A few words more on the first question of cost, which is one a practical mind is always asking and re-asking. The Aberdeen Daily News, which ought to know, for there are several wells in its neighborhood easy to study, states that a six-inch well can be put down for less than $2,300, and that any of the principal wells at Aberdeen, Hitchcock, Redfield, Woonsocket, Huron, or Yankton will irrigate six hundred and forty acres, which would bring the cost to less than $4.00 per acre for twelve inches of depth during the growing season. Mr. Hinds, of the Hinds ranch, has been charging adjacent farmers, however, only $1.00 per acre for water from his well, and considers it a paying investment. I cannot resist the temptation of closing this brief inquiry into and commentary upon this most important question by citing a picturesque passage from the Aberdeen Daily News:—

“The power of these wells is almost inconceivable. An iron bar eight feet long and two inches in diameter was accidentally dropped into the tubing of one of them, decreasing the flow for a short time, but it was soon ejected by the water with such force as to break the elbow of a strong iron pipe. When the well at Huron was first put down, no make of water mains was strong enough to withstand the full pressure of the water. The same may be said of nearly all the wells. The fact is that the artesian wells of this valley furnish the mechanical power of the world. This power requires no fuel, no engines, no repairs, no extra insurance. It never freezes up, nor blows up, nor dries up. It can be managed by a girl baby; $1,500 will furnish everlasting fifty horse-power. The wonder is that all the woolen, cotton, silk, and linen mills of the world do not rush to take possession of it. It is a Niagara Falls already harnessed for use. All the textile fabrics could be manufactured here cheaper than in any other part of the universe. The time will come when this will be recognized, and natural gas will be extinguished by the giant gushing wells in Dakota.”

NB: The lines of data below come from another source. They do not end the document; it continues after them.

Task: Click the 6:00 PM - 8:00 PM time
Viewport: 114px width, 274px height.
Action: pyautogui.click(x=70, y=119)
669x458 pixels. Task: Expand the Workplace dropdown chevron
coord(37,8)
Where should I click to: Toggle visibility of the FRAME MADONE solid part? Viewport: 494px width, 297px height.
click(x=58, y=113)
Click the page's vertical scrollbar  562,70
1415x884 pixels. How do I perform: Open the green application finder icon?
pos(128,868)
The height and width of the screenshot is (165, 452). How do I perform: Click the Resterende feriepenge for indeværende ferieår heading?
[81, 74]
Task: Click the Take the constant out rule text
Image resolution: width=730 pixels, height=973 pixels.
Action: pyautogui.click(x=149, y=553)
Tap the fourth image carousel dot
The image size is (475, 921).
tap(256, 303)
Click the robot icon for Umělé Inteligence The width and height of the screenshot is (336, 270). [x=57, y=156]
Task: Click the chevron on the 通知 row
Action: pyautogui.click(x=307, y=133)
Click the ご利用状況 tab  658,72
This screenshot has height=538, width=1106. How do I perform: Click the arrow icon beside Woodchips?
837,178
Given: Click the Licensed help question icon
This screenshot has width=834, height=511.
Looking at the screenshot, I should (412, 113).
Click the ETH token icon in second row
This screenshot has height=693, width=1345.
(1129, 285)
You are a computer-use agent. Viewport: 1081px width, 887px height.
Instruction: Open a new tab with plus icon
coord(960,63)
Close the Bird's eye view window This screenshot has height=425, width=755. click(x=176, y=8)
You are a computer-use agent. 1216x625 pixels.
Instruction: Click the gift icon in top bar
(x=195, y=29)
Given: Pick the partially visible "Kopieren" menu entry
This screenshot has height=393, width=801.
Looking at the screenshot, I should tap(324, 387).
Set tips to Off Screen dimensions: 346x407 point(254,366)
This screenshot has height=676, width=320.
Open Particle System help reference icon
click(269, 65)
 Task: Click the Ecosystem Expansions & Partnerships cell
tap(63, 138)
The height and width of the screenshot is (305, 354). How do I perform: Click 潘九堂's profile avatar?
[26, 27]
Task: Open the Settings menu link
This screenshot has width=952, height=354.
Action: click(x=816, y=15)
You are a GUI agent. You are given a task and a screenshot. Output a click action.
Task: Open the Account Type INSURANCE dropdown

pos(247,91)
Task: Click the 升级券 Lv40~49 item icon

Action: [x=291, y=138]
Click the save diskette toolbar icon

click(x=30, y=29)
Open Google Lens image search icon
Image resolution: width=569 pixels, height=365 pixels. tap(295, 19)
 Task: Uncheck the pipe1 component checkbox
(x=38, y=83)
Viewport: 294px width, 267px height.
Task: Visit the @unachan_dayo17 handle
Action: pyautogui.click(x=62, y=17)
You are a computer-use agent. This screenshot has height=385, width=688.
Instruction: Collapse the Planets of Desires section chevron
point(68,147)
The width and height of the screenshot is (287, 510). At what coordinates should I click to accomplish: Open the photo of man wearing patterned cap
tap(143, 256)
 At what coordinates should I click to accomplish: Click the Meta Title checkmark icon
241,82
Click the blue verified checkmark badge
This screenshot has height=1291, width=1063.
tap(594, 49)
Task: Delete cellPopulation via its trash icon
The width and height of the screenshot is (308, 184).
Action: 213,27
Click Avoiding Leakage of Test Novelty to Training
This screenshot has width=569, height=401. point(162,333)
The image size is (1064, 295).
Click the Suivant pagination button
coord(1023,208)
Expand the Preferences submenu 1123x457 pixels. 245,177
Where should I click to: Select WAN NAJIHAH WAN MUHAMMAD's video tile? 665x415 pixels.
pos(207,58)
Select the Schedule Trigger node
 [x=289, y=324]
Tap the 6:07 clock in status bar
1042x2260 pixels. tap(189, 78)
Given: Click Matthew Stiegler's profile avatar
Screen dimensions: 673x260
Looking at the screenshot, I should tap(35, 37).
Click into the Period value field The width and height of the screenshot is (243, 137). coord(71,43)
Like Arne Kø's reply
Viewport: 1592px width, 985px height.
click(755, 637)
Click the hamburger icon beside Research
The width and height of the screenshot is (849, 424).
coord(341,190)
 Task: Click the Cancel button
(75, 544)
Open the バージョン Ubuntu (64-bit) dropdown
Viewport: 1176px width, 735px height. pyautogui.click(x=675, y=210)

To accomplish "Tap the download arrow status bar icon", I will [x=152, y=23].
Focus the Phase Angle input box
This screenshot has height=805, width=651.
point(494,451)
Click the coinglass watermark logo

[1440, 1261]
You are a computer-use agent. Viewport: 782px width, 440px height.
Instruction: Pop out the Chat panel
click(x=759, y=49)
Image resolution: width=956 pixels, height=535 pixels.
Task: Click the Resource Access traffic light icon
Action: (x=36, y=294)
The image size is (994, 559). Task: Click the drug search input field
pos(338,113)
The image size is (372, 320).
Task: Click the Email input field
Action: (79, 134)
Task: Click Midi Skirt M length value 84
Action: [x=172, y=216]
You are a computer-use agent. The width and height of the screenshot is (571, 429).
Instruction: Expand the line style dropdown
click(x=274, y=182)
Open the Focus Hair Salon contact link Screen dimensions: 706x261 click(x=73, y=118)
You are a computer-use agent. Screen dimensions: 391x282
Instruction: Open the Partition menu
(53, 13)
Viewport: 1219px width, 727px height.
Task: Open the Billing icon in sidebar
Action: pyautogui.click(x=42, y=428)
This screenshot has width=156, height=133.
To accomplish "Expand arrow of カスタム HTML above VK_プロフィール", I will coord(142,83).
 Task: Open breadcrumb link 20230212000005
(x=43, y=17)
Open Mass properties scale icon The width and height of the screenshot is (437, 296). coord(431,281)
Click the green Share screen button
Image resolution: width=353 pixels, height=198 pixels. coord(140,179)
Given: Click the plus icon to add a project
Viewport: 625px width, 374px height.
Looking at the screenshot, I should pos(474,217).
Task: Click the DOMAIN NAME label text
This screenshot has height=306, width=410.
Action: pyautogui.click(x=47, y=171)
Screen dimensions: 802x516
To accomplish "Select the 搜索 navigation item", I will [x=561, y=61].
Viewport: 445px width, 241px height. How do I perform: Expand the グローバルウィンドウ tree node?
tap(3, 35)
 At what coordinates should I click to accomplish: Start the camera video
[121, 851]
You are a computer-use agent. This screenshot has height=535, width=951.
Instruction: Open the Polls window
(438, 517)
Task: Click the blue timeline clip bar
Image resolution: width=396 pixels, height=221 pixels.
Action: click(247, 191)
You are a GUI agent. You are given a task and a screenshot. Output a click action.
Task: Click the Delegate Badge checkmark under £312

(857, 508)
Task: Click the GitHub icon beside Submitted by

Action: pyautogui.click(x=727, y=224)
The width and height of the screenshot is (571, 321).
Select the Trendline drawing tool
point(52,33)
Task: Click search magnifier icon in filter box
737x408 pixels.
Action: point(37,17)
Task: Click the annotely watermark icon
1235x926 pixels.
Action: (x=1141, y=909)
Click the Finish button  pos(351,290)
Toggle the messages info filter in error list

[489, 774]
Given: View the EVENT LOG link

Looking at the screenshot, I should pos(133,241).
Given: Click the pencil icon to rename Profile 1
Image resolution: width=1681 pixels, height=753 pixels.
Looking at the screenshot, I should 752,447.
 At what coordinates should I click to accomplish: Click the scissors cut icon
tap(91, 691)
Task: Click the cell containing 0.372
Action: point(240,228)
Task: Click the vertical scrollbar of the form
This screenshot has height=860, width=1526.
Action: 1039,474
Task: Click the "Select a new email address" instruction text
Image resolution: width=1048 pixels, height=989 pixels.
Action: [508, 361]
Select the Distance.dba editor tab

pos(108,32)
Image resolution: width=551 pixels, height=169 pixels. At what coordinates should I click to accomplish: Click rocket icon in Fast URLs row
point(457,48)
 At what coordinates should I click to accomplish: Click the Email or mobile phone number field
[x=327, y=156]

This vivid writing, this rhetoric of artesian force, may be the result of an editorial fancy that has long bestridden a western boom, instead of tame old Pegasus; but, leaving out the manufacturing prospectus, there can be no gainsay of the statement that, with a million acres of the opulent Dakotan soil under the brilliant Dakotan sun, tended by two thousand artesian wells, the great drouth belt of the Northwest would be the richest agricultural area in the world.